Last week commodity prices and economic reports were mostly mixed.
U.S. steel production fell slightly, but remains near the multiyear high it recently hit, as tariffs remain in place against most major steel importers. Tariffs are now viewed as a nice revenue source in place of taxes U.S. companies.
Oil fell 45 cents a barrel to $50.85 on an oversupply and global economic downturn concerns.
U.S. oil production remained steady, at 11.7M barrels a day, the record hit a few weeks ago. Lower prices will slow this increase, or we could even see a decline.
Iron ore fell $7/ton to $65.00/Ton news of a major steel glut in China as global markets remain slowing in some industries.
Scrap steel #1 HMS remains at $333/GT. With some signs of slowing demand. There is some, but little upward pressure.
Hot roll coiled steel remained near the multi-year high of $1,085/ton, as tariffs remain in place and demand stays OK, mixed with some economic slowing.
Copper rose 2 cents to $2.79 as markets continue to struggle with tariff and global slow down issues, but it is up another about 5 cents this morning on the new Tariff news.
The 5-year copper chart shows prices remain in a range for about the past 6 months, due to the continued positive and negative news.
Aluminum was up about a half cent to 87.8 cents, remaining near the one year low on slowing markets across many global industries.
The U.S. and China called a 90-day truce in the trade war saying tariffs stay at 10% on most goods, vs. going to 25% on many items. Note somewhat unrelated, the 25% steel and 10% aluminum tariffs with many countries including Canada, Mexico and China remain.
Congratulations to Steel Dynamics who owns OmniSource, on the announcement on a $1.75B investment in a new flat roll coil steel plant.
GM announced major plant closings as they continue to lose market share and markets are slowing. GM, Ford and Fiat Chrysler, are focusing on Pick up trucks, SUVs and crossovers as they abdicate the car business to Toyota and Honda with the Camry, Corolla, Civic and Accord.
October’s U.S. Pending home sales fell 6.7% from last October. This the tenth consecutive month of decline and the steepest drop in over 4 years. Higher interest rates, high priced homes and high student debt are hurting the markets.

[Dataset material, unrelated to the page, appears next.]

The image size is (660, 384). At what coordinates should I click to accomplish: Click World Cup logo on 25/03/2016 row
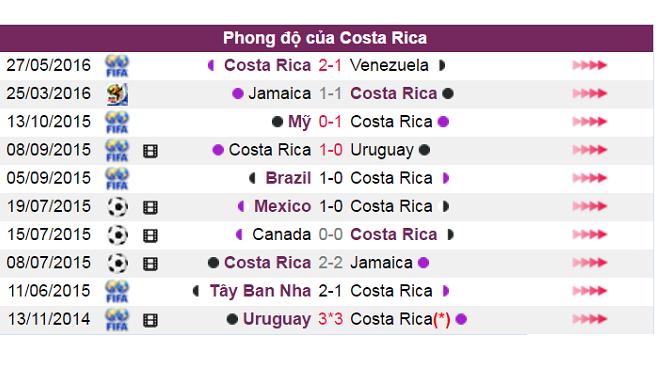pos(117,94)
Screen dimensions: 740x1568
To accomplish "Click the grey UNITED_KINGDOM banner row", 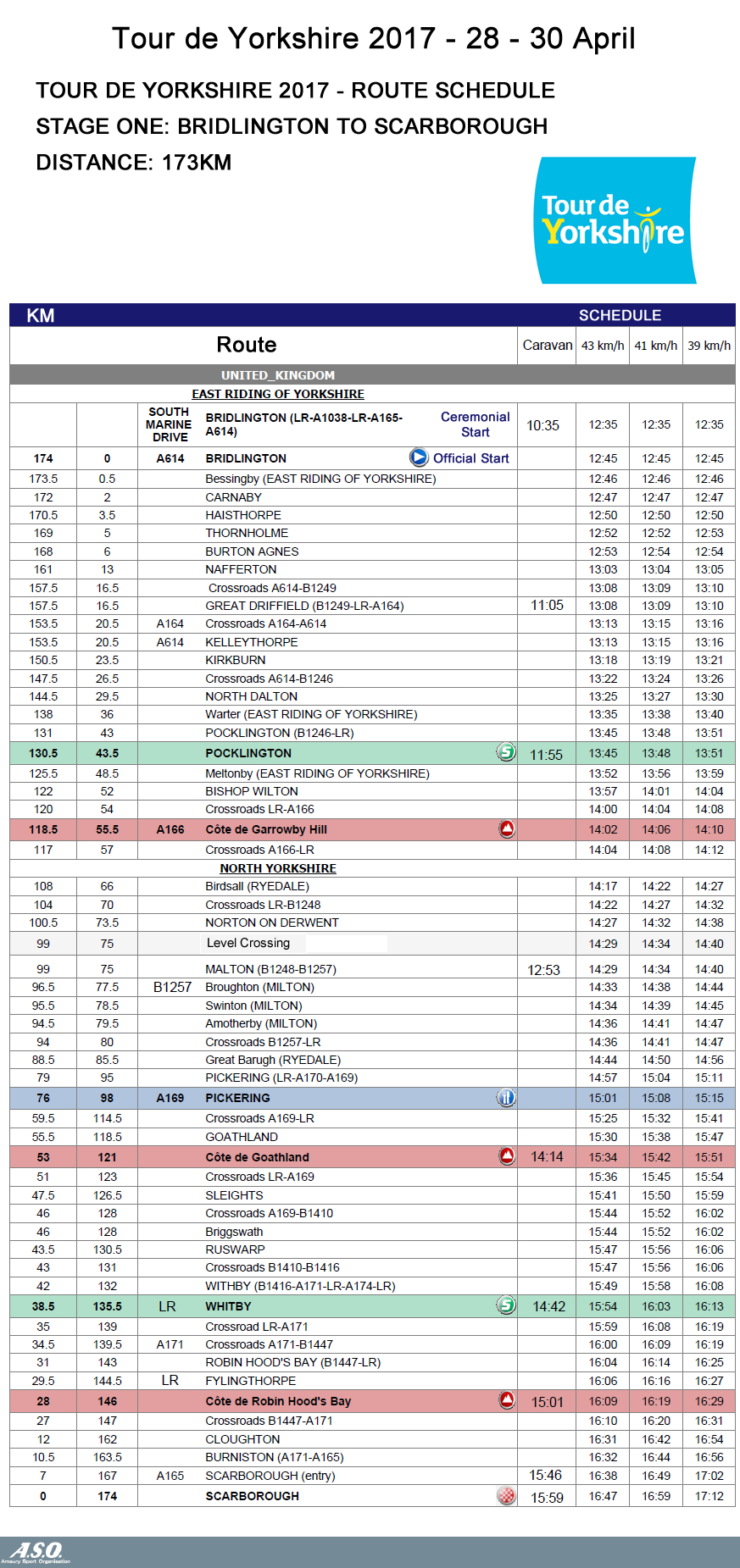I will pos(278,375).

November’s U.S. sales of Single-Family homes fell 8.9 percent from October, which was the lowest level in about 2.5 years as the same higher interest rates, high priced homes and high student debt is hurting the market.
Jerome Powell head of the U.S. Federal Reserve said about two months ago interest rates needed to continue to rise, to cool the economy. Last Thursday, he said interest rates were close to being right, meaning, there may be fewer increases in the next 12 months, but one still may come in a few weeks.
U.S. Weekly Initial unemployment claims were still relatively very low, but they were the highest in a about 6 months on some signs of the U.S. economy slowing.
3Q U.S. Growth rate was confirmed at 3.5% a nice number. The year over year growth, due to this year’s tax cuts will be tough to continue next year.
October’s U.S Personal income, which is mostly made of Wages and Salaries, rose a big.5 percent, the largest increase since January, which is inflationary. Thanks to the recent drop in oil, inflation overall may be staying low.
The Dow Jones Average rose a huge 1,267 points, to 25,553 on positive news about a possible trade deal with China and news that interest rates may be close to leveling off.